-------- Excerpt provided --------

Skip to main content
Uncategorized

Goals Setting and Processes Part 2/2

By June 25, 2014March 20th, 2017No Comments
Here’s the second part to myGoals post.
Set goals to give you structure and motivation, but don’t look at them as an end point.
A lot of time people will reach their goal and then lose motivation.  How many times have you wanted to lose 5 lbs, and but once you lose it, you go right back to your old eating and drinking habits?  Do you know someone who trains for an event and once the finish, they quit training?  The goal is their end point when it should be a stepping stone.  With the goal no longer in front of them, they lose motivation.  It’s a very common issue so don’t feel bad if you feel this is you.
Focus on your process.
If your goal is to finish a 100 mile mountain bike race, your process is following a consistent and dedicated training plan.
If your goal is to loose weight, your process is committing to a lifestyle change in eating a healthier diet.
If your goal is to buy a new house, your process is saving money.

-------- Data provided --------

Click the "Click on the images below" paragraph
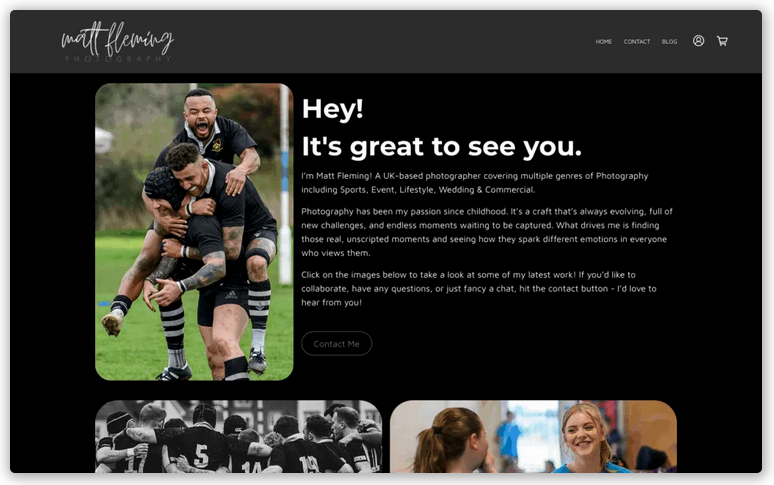774x485 pixels. point(478,288)
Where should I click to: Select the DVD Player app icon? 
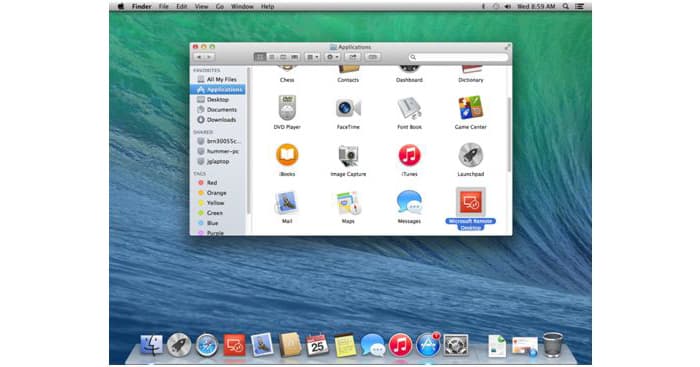[287, 108]
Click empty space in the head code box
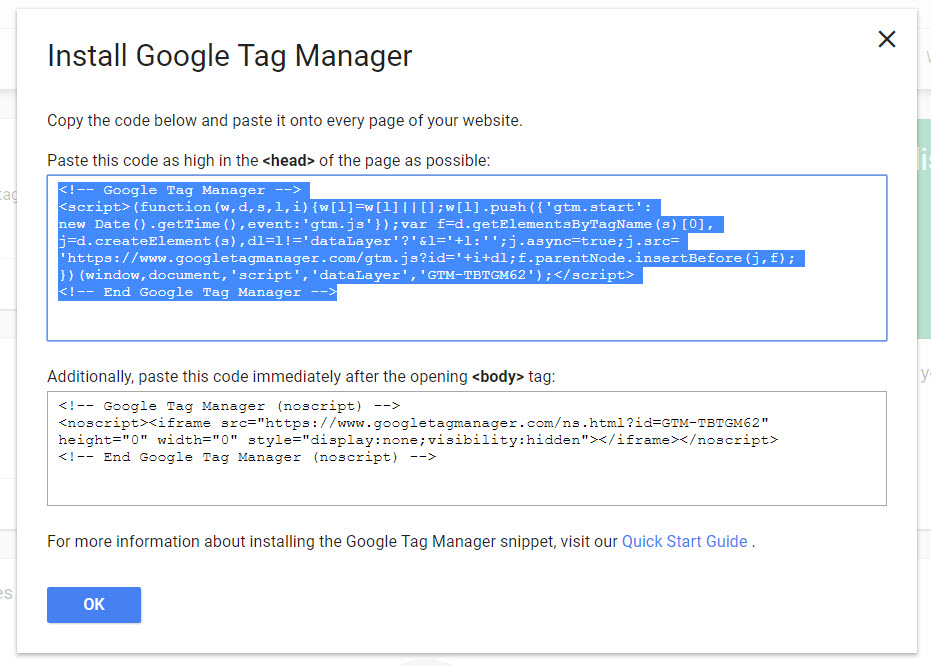Image resolution: width=931 pixels, height=666 pixels. click(600, 320)
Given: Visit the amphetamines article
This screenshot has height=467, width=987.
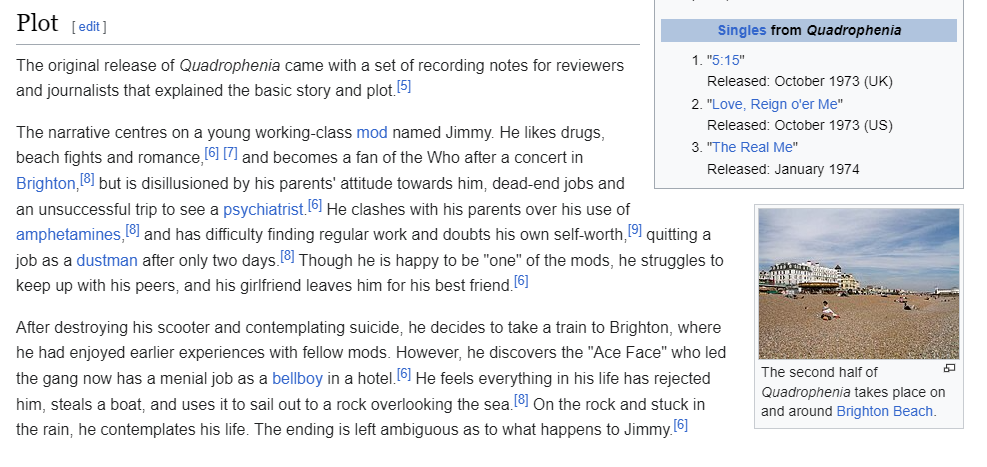Looking at the screenshot, I should coord(68,235).
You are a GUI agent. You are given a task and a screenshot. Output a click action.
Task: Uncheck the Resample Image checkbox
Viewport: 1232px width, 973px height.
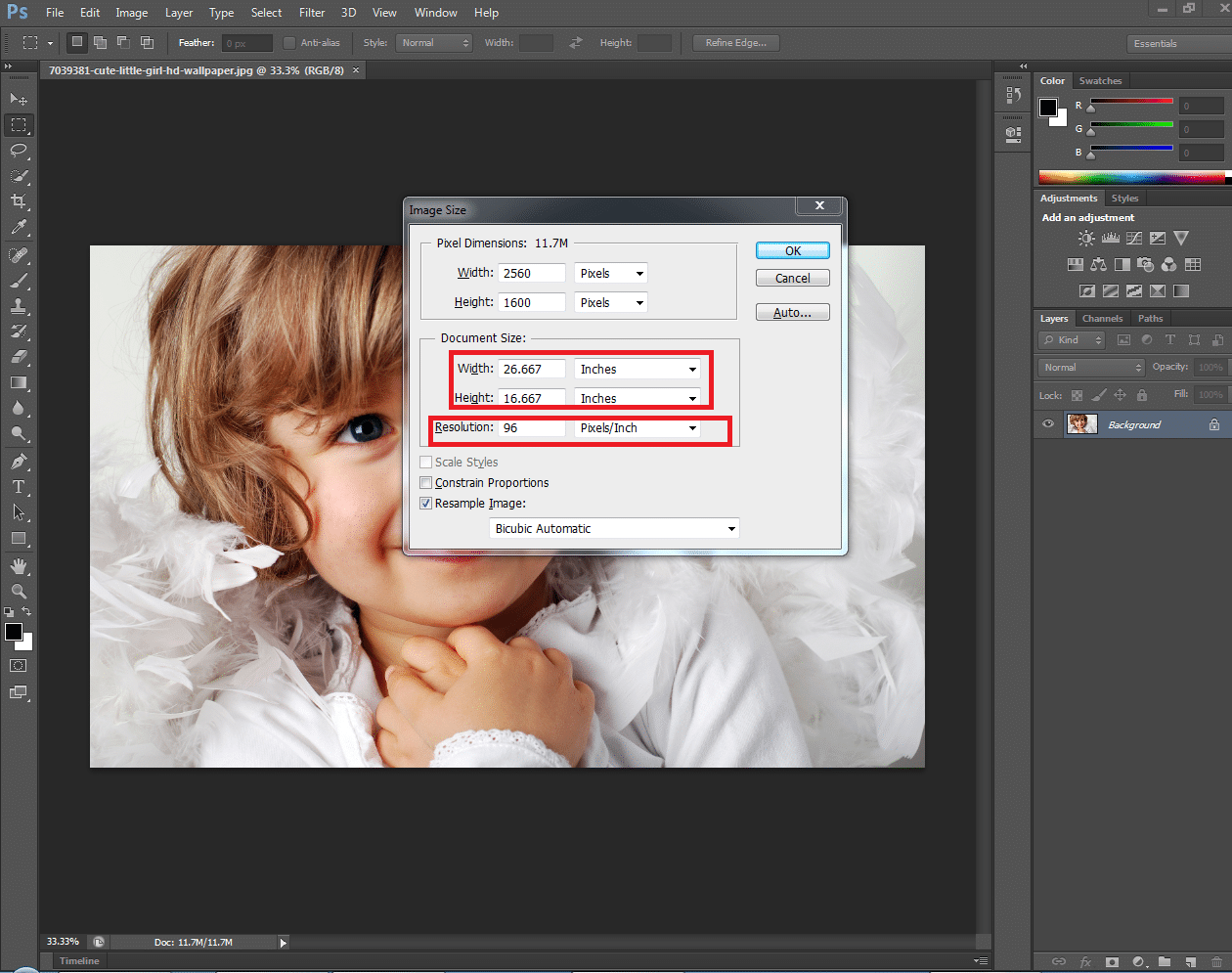coord(426,504)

--------

**Problems to solve**
A: According to the goal-setting post, why shouldn't a goal be treated as an end point?
B: In the records, echo everything from the line containing "Where should I" down to the line containing "Looking at the", and leave the pictures out.
The goal-setting text and the records have nothing to do with each other.

**Results**
A: People often lose motivation once they reach a goal, because it no longer stands in front of them, and they slip back into old habits or stop training. The post says a goal should be a stepping stone rather than an end point.

B:
Where should I click to: Select the DVD Player app icon? 
[287, 108]
Click empty space in the head code box
Image resolution: width=931 pixels, height=666 pixels. click(600, 320)
Given: Visit the amphetamines article
This screenshot has height=467, width=987.
Looking at the screenshot, I should coord(68,235).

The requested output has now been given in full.